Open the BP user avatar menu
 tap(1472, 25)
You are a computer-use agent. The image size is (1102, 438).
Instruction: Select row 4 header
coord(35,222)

Activity: Retype the line containing "You are a computer-use" and each line after it through the end of the listing, exactly, leaving out everything else.

Task output:
You are a computer-use agent. The image size is (1102, 438).
Instruction: Select row 4 header
coord(35,222)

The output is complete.